Well might the once lofty-turbaned, long-bearded, grave-looking áqá (mullá), who had so insolently concerned himself with every department of human activity, as he sits, hatless, clean shaven, in the seclusion of his home, and perhaps listening to the strains of western music, blared upon the ethers of his native land, pause to reflect for a while on the vanished splendors of his defunct empire. Well might he muse upon the havoc which the rising tide of nationalism and skepticism has wrought in the adamantine traditions of his country. Well might he recollect the halcyon days when, seated on a donkey, and parading through the bázárs and maydáns of his native town, an eager but deluded multitude would rush to kiss with fervor not only his hands, but also the tail of the animal on which he rode. Well might he remember the blind zeal with which they acclaimed his acts, and the prodigies and miracles they ascribed to their performance.
He might indeed look back further, and call to mind the reign of those pious Safaví monarchs, who delighted to call themselves “dogs of the threshold of the Immaculate Imáms,” how one of those kings was induced to go on foot before the mujtahid as he rode through the maydán-i-Sháh, the main square of Iṣfahán, as a mark of royal subservience to the favorite minister of the Hidden Imám, a minister who, as distinct from the Sháh’s title, styled himself “the servant of the Lord of Saintship (Imám ‘Alí).”
Was it not, he might well ponder, this same Sháh Abbás the Great who had been arrogantly addressed by another mujtahid as “the founder of a borrowed empire,” implying that the kingdom of the “king of kings” really belonged to the expected Imám, and was held by the Sháh solely in the capacity of a temporary trustee? Was it not this same Sháh who walked the entire distance of eight hundred miles from Iṣfahán to Mashhad, the “special glory of the Shí’ih world,” to offer his prayers, in the only way that befitted the sháhansháh, at the shrine of the Imám Riḍá, and who trimmed the thousand candles which adorned its courts?
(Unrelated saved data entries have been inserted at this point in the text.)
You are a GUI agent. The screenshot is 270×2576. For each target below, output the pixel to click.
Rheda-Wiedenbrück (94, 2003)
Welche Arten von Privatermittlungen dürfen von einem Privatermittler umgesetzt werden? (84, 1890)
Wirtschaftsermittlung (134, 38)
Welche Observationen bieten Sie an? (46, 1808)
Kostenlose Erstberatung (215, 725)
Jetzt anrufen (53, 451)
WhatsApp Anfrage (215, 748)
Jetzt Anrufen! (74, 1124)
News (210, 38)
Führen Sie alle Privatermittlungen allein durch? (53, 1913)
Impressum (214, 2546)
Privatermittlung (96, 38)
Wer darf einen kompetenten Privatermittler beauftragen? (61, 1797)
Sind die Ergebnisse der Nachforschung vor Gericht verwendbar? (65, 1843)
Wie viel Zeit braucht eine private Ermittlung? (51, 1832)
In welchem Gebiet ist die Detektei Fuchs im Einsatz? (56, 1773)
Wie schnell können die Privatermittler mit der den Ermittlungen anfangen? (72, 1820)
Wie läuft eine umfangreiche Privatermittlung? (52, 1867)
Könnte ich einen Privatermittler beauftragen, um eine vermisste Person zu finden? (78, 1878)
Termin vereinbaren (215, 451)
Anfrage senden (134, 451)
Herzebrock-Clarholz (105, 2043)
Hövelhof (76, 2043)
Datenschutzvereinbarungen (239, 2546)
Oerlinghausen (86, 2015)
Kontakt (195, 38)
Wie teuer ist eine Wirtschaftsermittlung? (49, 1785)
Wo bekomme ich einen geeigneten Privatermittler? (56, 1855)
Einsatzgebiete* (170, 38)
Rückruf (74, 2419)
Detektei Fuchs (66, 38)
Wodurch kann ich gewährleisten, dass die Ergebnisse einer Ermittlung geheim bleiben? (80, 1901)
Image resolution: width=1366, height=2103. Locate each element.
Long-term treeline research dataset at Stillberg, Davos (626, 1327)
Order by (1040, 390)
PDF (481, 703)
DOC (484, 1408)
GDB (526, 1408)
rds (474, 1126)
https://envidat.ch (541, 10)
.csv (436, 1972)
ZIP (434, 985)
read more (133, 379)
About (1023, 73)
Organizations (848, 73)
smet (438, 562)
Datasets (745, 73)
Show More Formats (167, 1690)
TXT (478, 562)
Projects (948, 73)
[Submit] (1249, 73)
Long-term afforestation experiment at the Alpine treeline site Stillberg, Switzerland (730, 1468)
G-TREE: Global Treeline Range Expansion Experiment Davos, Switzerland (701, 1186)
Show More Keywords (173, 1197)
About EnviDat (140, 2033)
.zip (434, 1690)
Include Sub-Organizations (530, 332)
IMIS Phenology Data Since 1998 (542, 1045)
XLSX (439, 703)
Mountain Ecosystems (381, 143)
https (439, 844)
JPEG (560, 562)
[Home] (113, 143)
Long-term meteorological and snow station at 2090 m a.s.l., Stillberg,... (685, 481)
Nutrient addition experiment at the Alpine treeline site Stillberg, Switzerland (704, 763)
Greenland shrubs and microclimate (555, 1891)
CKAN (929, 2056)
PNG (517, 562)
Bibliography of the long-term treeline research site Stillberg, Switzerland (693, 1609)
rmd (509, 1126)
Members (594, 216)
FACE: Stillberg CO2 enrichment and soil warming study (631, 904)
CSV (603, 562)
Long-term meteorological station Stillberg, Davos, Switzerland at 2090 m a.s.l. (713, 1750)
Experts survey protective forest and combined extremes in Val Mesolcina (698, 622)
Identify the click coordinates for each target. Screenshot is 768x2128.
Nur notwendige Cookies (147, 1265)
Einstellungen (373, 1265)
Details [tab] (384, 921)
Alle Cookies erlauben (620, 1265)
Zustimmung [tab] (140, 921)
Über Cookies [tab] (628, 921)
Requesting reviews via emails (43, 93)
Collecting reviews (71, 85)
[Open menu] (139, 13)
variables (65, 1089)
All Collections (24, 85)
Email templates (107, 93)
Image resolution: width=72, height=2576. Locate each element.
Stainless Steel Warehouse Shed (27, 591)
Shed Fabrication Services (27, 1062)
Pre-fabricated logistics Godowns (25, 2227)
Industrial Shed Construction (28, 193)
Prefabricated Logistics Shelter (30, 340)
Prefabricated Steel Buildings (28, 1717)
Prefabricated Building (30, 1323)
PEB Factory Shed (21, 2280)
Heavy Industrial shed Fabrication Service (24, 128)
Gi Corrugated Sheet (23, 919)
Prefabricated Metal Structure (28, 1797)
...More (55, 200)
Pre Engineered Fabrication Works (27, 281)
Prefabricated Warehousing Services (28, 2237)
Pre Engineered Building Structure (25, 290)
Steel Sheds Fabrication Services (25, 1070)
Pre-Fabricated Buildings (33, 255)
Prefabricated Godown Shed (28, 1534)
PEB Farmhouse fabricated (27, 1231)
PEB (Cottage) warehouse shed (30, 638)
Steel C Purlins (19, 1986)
Had not Sháh Tahmásp, on receiving an epistle, penned by yet another mujtahid, sprung to his feet, placed it on his eyes, kissed it with rapture, 95 and, because he had been addressed as “brother,” ordered it to be placed within his winding-sheet and buried with him?
Might not that same mullá ponder the torrents of blood which, during the long years when he enjoyed impunity of conduct, flowed at his behest, the flamboyant anathemas he pronounced, and the great army of orphans and widows, of the disinherited, the dishonored, the destitute, and the homeless which, on the Day of Reckoning, were, with one accord, to cry out for vengeance, and invoke the malediction of God upon him?
That infamous crew had indeed merited the degradation in which it had sunk. Persistently ignoring the sentence of doom which the finger of Bahá’u’lláh had traced upon the wall, it pursued, for well nigh a hundred years, its fatal course, until, at the appointed hour, its death knell was sounded by those spiritual, revolutionary forces which, synchronizing with the first dawnings of the World Order of His Faith, are upsetting the equilibrium, and throwing into such confusion, the ancient institutions of mankind.